The geko device is seeing increased demand from clinicians in the NHS to reduce the risk of blood clots in high risk COVID-19 patients. The device has been in use in the UK for three years in blood clot prevention of high-risk acute stroke patients and has sold over 700,000 individual device units to date.

Bernard Ross, founder and CEO at Sky Medical said, “We are now gearing-up globally to provide geko devices to support the prevention of high VTE risk and bleeding risk in critically ill COVID-19 patients, when drug or other mechanical compression methods of VTE prevention are contraindicated, impractical or inaccessible. The disposable, single use geko devices require no sterilisation or re-use between patients, taking just 60 seconds to fit. This requires less nurse-to-patient contact time and less viral load exposure.”

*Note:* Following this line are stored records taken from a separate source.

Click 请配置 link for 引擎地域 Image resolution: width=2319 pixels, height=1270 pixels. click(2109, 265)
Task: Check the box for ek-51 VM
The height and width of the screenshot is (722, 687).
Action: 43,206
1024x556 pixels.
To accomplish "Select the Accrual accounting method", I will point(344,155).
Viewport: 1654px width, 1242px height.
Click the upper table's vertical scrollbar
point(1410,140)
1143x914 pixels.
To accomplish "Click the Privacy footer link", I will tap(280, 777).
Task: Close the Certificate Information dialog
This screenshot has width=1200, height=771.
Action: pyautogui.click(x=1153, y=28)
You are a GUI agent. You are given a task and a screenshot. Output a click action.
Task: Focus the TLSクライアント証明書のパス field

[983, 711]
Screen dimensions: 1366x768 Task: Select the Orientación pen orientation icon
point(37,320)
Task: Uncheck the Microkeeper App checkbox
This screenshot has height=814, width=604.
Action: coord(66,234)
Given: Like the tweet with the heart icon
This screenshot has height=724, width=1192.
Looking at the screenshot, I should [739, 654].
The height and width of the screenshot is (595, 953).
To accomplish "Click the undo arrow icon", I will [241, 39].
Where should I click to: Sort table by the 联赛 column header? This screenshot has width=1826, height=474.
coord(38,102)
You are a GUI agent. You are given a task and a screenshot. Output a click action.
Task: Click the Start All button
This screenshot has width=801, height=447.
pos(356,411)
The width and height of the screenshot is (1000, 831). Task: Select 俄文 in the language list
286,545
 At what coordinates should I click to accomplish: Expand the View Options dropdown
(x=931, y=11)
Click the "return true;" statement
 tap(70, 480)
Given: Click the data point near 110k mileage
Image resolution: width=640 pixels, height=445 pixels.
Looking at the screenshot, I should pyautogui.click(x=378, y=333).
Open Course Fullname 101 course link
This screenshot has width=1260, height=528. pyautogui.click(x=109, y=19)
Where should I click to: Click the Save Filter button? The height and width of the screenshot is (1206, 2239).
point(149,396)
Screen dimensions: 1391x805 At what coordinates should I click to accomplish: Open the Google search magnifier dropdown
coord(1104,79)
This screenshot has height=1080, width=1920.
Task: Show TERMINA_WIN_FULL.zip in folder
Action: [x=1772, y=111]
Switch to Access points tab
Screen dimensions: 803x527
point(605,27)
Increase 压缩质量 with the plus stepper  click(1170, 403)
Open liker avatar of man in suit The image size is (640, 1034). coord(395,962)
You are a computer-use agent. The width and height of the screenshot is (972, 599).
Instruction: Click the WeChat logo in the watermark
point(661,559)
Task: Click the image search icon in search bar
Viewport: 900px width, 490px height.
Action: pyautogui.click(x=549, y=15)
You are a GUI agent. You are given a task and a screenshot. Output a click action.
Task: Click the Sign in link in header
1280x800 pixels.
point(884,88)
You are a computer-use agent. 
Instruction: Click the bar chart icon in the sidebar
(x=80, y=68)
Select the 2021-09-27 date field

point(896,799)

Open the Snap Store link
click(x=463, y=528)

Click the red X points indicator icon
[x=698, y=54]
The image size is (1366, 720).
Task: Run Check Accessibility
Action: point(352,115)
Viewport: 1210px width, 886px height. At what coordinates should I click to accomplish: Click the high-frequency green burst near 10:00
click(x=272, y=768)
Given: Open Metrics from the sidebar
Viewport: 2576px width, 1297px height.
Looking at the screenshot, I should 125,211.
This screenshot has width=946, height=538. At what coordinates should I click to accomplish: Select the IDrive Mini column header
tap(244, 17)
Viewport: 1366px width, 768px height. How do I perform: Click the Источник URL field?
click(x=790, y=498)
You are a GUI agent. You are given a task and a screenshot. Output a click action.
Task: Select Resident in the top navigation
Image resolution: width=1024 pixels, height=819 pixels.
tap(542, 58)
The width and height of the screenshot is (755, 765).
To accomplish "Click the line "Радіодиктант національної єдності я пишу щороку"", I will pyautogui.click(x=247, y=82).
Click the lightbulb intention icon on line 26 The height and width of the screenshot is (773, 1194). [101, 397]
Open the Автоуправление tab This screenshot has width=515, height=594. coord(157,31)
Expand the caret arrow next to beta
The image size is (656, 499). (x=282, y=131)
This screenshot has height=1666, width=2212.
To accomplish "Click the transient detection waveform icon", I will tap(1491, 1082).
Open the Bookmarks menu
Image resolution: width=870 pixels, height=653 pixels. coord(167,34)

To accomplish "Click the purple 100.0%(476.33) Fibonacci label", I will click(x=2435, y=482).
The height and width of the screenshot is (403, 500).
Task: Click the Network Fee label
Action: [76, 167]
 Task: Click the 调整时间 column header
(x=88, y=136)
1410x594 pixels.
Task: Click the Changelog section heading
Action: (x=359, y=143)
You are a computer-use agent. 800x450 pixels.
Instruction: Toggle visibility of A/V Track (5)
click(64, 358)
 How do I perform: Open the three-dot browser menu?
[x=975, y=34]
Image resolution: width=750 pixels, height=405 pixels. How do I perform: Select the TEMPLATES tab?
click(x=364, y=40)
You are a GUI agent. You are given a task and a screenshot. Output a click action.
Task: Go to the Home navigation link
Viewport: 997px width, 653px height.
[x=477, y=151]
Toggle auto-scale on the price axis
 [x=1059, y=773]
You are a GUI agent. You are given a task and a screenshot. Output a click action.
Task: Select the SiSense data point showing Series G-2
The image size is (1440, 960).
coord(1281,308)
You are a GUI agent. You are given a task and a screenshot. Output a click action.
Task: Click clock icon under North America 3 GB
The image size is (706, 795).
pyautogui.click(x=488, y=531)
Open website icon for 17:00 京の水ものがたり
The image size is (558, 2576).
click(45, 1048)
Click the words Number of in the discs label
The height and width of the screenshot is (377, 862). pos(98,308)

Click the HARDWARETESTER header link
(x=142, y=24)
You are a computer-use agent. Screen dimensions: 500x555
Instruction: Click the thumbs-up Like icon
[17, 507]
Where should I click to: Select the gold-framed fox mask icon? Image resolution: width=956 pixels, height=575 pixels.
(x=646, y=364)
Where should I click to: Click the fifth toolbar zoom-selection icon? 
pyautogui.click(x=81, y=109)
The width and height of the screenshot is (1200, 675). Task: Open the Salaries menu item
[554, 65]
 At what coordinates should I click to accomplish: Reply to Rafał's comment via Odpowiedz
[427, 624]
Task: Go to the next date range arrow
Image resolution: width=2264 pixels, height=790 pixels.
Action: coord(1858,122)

Ross concluded, “We are grateful to all healthcare providers around the world for what they are doing in extremely challenging circumstances, which are being further complicated by an abnormally high VTE risk and high bleed risk in immobile, critically ill C-19 patients. Production to provide an uninterrupted supply of geko devices to help prevent these life-threatening blood clots is scaling to meet demand. Continuity of supply is paramount.”